[ASSIGNED TASK] Would you reproduce all of the entries exactly?

** THE DATA follows **

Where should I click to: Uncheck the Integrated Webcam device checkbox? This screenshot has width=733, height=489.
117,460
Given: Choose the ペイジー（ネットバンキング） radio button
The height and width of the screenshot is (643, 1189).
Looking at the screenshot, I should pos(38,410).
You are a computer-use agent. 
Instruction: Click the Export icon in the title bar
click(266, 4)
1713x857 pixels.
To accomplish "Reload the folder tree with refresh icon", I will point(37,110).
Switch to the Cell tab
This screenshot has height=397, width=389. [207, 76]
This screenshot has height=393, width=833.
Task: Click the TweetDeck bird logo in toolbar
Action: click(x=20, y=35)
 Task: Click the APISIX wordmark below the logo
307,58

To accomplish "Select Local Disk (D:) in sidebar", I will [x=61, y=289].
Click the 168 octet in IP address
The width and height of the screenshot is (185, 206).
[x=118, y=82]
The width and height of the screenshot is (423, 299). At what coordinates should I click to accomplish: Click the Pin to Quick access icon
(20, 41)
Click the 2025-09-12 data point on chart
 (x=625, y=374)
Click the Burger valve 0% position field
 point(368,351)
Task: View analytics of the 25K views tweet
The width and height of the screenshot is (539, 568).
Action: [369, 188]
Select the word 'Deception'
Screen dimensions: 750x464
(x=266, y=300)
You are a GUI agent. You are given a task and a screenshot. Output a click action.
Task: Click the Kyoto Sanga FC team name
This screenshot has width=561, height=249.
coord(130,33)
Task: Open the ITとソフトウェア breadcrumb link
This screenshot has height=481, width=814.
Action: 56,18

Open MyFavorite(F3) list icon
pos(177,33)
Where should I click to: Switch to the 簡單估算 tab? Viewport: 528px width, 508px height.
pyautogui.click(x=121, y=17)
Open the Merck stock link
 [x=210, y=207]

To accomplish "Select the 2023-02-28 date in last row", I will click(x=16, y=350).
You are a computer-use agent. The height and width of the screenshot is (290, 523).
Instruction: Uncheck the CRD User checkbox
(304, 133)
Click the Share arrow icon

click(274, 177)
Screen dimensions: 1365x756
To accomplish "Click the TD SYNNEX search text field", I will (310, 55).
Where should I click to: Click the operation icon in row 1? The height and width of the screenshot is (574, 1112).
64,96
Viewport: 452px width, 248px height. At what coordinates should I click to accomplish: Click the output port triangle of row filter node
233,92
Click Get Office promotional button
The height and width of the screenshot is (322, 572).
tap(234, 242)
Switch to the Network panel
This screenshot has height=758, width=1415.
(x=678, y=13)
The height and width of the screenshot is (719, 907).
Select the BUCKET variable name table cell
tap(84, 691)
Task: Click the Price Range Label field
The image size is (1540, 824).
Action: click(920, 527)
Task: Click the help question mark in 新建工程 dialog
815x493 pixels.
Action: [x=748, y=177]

** End of THE DATA **

[SOLUTION TO THE EXERCISE]
Where should I click to: Uncheck the Integrated Webcam device checkbox? This screenshot has width=733, height=489.
117,460
Given: Choose the ペイジー（ネットバンキング） radio button
The height and width of the screenshot is (643, 1189).
Looking at the screenshot, I should pos(38,410).
You are a computer-use agent. 
Instruction: Click the Export icon in the title bar
click(266, 4)
1713x857 pixels.
To accomplish "Reload the folder tree with refresh icon", I will point(37,110).
Switch to the Cell tab
This screenshot has height=397, width=389. [207, 76]
This screenshot has height=393, width=833.
Task: Click the TweetDeck bird logo in toolbar
Action: click(x=20, y=35)
 Task: Click the APISIX wordmark below the logo
307,58

To accomplish "Select Local Disk (D:) in sidebar", I will [x=61, y=289].
Click the 168 octet in IP address
The width and height of the screenshot is (185, 206).
[x=118, y=82]
The width and height of the screenshot is (423, 299). At what coordinates should I click to accomplish: Click the Pin to Quick access icon
(20, 41)
Click the 2025-09-12 data point on chart
 (x=625, y=374)
Click the Burger valve 0% position field
 point(368,351)
Task: View analytics of the 25K views tweet
The width and height of the screenshot is (539, 568).
Action: [369, 188]
Select the word 'Deception'
Screen dimensions: 750x464
(x=266, y=300)
You are a GUI agent. You are given a task and a screenshot. Output a click action.
Task: Click the Kyoto Sanga FC team name
This screenshot has width=561, height=249.
coord(130,33)
Task: Open the ITとソフトウェア breadcrumb link
This screenshot has height=481, width=814.
Action: 56,18

Open MyFavorite(F3) list icon
pos(177,33)
Where should I click to: Switch to the 簡單估算 tab? Viewport: 528px width, 508px height.
pyautogui.click(x=121, y=17)
Open the Merck stock link
 [x=210, y=207]

To accomplish "Select the 2023-02-28 date in last row", I will click(x=16, y=350).
You are a computer-use agent. The height and width of the screenshot is (290, 523).
Instruction: Uncheck the CRD User checkbox
(304, 133)
Click the Share arrow icon

click(274, 177)
Screen dimensions: 1365x756
To accomplish "Click the TD SYNNEX search text field", I will (310, 55).
Where should I click to: Click the operation icon in row 1? The height and width of the screenshot is (574, 1112).
64,96
Viewport: 452px width, 248px height. At what coordinates should I click to accomplish: Click the output port triangle of row filter node
233,92
Click Get Office promotional button
The height and width of the screenshot is (322, 572).
tap(234, 242)
Switch to the Network panel
This screenshot has height=758, width=1415.
(x=678, y=13)
The height and width of the screenshot is (719, 907).
Select the BUCKET variable name table cell
tap(84, 691)
Task: Click the Price Range Label field
The image size is (1540, 824).
Action: click(920, 527)
Task: Click the help question mark in 新建工程 dialog
815x493 pixels.
Action: [x=748, y=177]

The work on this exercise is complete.